God is an author, too, but He’s definitely not limited in the way human authors are limited. Out of His imagination, and for His own good pleasure, God imagined what we call “the universe,” and He created it! He further imagined inhabitants called men and women, who would have physical natures (bodies), and would also have non-physical natures (souls). It pleased God to manifest Himself to the first humans (Adam and Eve) and to fellowship with His created beings.
But there came a time when the first two humans decided to distrust God. They wanted to be like Him, to decide good and bad, and to ignore His one prohibition and to eat the forbidden fruit. After their disobedience, their physical bodies looked the same, but they had corrupted their own souls. They lost the perfect communion they once had with their Creator.
But God—the Author of Creation—didn’t shred His manuscript. In order redeem and restore part of mankind, God did the unimaginable plot twist: He manifested a portion of Himself to “beam down”—to be born of a virgin (the first Christmas) and to grow physically and to walk and talk inside His creation as part of it. What a mind-blowing idea! This is why the angel who explained events to Joseph, Mary’s husband to be, told him the child would be called Immanuel, meaning “God with us” (Matthew 1).

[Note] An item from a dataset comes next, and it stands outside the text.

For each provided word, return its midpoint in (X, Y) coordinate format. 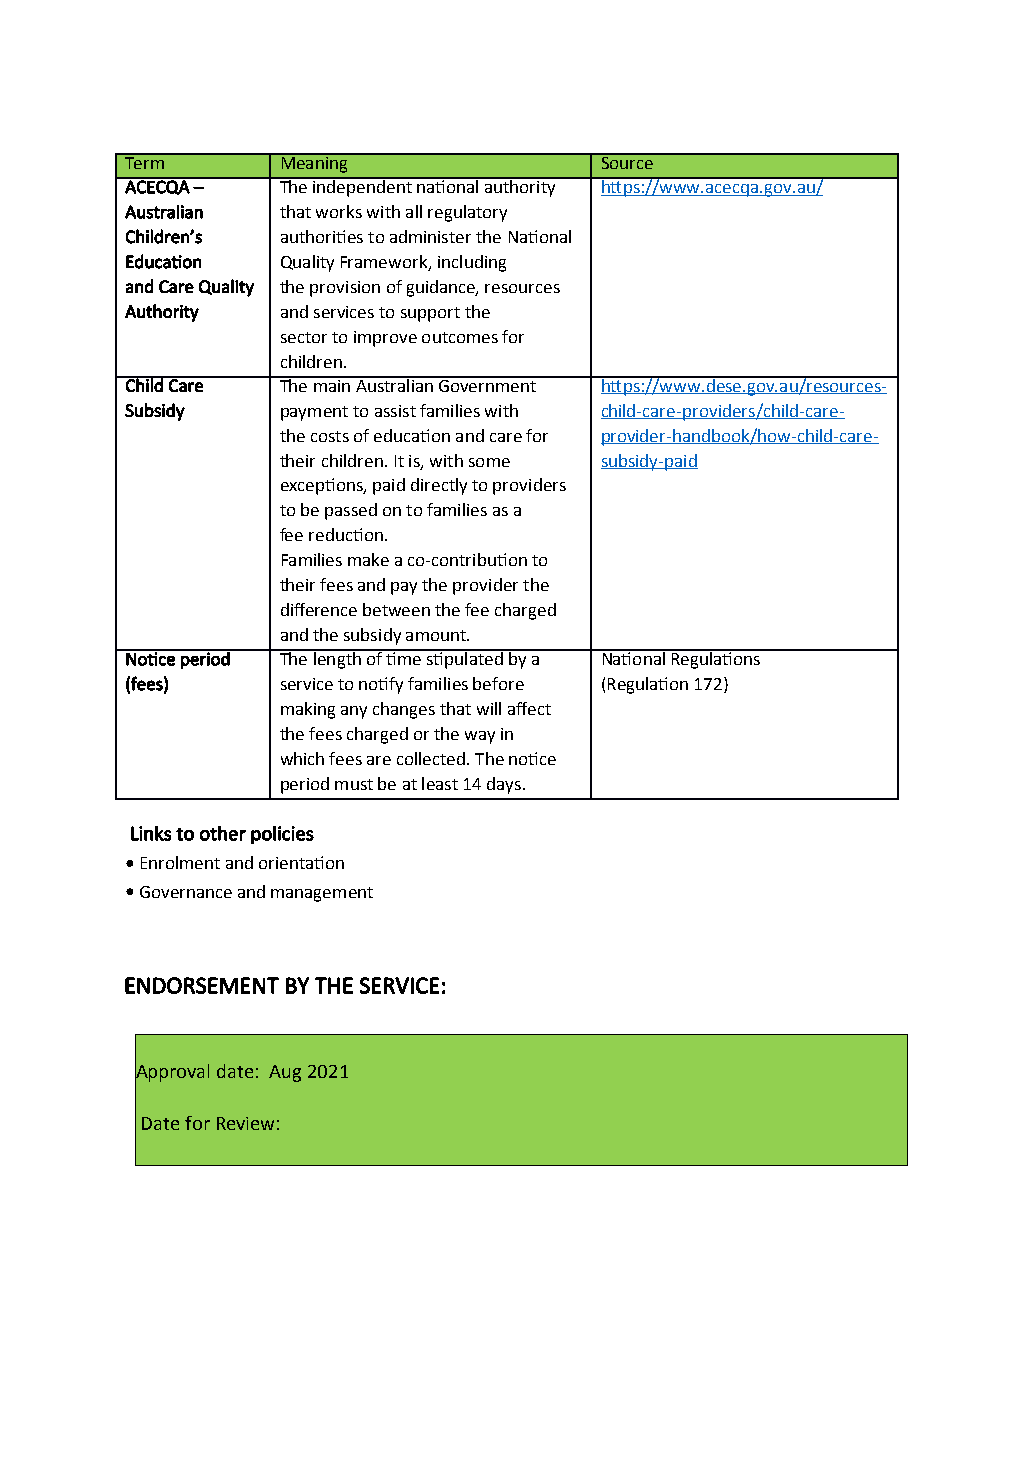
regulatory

While living on earth in human form, God (named Jesus in this form) taught people spiritual Truth and healed their afflictions. But more importantly, He lived a sinless life, and then permitted flawed and sinful soldiers to capture Him and nail Him to a cross for execution. (Just imagine—an author being murdered when the violent characters in his story rise up against him? Whoa!) In this way, God Himself—in the person of Jesus—voluntarily took on Himself the punishment for the sins of the human race. But humans can’t defeat God. Jesus rose from the dead. Ever since, any person who wants to be reconciled with God and to rejoin His family can do so. “…Whoever believes in him [Jesus Christ] may have eternal life” (John 3:16).
Believing in God is good, but that’s not enough. Do you believe and accept Christ’s sacrifice on your behalf? “Whoever believes in him is not condemned, but whoever does not believe is condemned already, because he has not believed in the name of the only Son of God” (John 3:18).
This Christmas, I wish all of you a wonderful, festive time with friends and family. But don’t let the whole purpose of Christmas slip by without recognizing its importance: our Creator did what no human could so that you and I could have cleansing from sin and rejoin His family forever. If you’ve never prayed and accepted Christ as Savior, let this be the year you do!